Doctors say a crisis looms due to funding and GP shortage

GPs say they're under mounting pressure and it's putting the whole health system at serious risk.

Hundreds of doctors have written to the Minister of Health warning of a looming crisis due to funding issues and a GP shortage.

Dr Margaret Goodey loves her job and hopes to inspire the next generation of GPs but she fears the current practice is no longer financially viable.

"I feel very passionate that it needs to be fit for the future and the funding is not, it's letting us down," says Dr Goodey.

She's one of more than 350 doctors who've written to the Minister, highlighting the issues facing General Practice.

And funding is the biggest concern.

One GP writes, "Half of the patients who should be able to access cheaper fees cannot. Whilst half of those accessing the cheaper fees could well afford to pay their own way."

Another says "I have been providing a free after hours service to the homeless ... as this vulnerable community cannot afford to pay a GP."

Dr Goodey charges $60 per visit.  Because her surgery is in the affluent Auckland suburb of Meadowbank she gets less Government subsidy and therefore has to charge more, regardless of the wealth of the patient.

Practices in low income areas get higher subsidies and therefore patients pay less, even if they're rich.

"That whole capitation calculation just, it's just archaic," says Dr Goodey.

GPs are putting the pressure on the Government to launch a review into a fairer funding model.

"With the good data that we have available now there is absolutely no reason we couldn't come up with a formula that would target the people who need it the most," says Royal New Zealand College of General Practitioners (RNZCGP) president Dr Tim Malloy.

Last year half a million New Zealanders avoided going to their GP due to cost. Dr Malloy says that has downstream consequences.

"Increasing hospital admissions, increasing presentations to the emergency department. Latter presentations with complications that should otherwise have been treated earlier," Dr Malloy says.

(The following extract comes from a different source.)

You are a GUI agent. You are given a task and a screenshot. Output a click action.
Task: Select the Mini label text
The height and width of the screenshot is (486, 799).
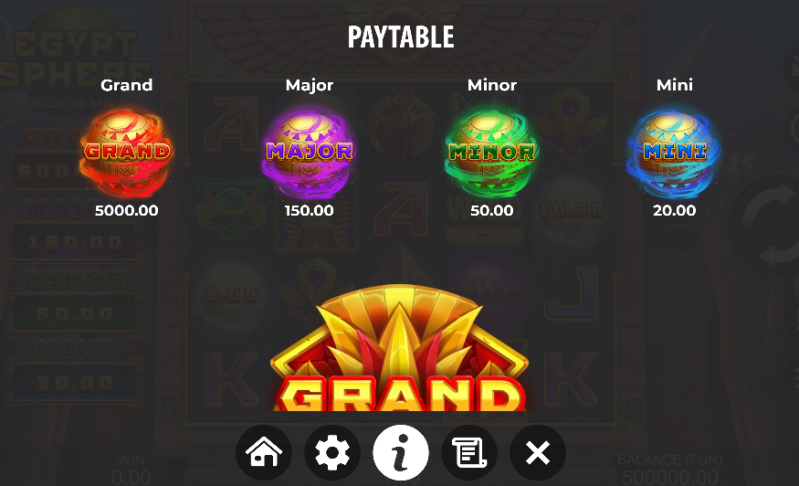[675, 85]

Health Minister Jonathan Coleman agrees the funding model, which has been in place since 2003, is blunt.

"It provides very cheap visits for all within its boundaries, but half of these people are not high needs or low income," says Dr Coleman.

He says the best solution is a new personalised funding model which attaches to high needs or low income individuals.

"I've had officials working on a more individualised and more targeted approach for some months now. I am interested in finding a workable solution, which is simple yet effective."

But it's not the only funding that RNZCGP say needs addressing, they want further investment in GP training to replace those nearing retirement and fill the vacancies in rural areas.

Health Workforce New Zealand has been working with the RNZCGP and has increased the number of funded GP trainees from 50 in the early 2000s to 185 new GP trainees each year.

But Dr Malloy says that's not enough to meet the shortfall.  "We need to train 300 a year if we are to bridge the gap."

Dr Malloy will deliver a giant postcard with the GPs messages to the Health Minister at Parliament on Wednesday.